(Data for this task)

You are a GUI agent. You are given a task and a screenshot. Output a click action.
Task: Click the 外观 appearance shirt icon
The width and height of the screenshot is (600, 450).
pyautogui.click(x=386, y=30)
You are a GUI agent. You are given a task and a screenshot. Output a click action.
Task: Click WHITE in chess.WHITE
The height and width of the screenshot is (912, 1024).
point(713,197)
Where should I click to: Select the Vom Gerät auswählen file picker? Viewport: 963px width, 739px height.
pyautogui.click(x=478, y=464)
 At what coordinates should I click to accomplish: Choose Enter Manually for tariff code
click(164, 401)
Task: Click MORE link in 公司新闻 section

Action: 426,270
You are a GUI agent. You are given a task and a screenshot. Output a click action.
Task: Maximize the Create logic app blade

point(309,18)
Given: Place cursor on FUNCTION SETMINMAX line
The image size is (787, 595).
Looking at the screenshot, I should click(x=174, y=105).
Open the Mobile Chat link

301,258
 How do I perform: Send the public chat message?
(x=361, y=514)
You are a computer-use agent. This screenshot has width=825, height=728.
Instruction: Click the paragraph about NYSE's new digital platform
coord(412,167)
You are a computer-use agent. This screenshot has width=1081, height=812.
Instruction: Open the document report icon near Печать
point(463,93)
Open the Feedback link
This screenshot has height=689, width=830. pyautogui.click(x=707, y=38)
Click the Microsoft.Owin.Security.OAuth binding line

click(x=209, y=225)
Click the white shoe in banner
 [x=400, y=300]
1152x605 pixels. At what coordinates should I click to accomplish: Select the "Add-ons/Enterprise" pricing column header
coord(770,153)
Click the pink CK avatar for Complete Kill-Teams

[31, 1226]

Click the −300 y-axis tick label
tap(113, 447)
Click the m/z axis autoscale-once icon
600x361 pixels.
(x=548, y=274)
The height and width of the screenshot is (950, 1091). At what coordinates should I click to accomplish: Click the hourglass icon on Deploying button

(End Data for this task)

Each line from the one containing "Click the −300 y-axis tick label" to the last line above must be returned exactly, and no line outside that range.

**Completed task**.
Click the −300 y-axis tick label
tap(113, 447)
Click the m/z axis autoscale-once icon
600x361 pixels.
(x=548, y=274)
The height and width of the screenshot is (950, 1091). At what coordinates should I click to accomplish: Click the hourglass icon on Deploying button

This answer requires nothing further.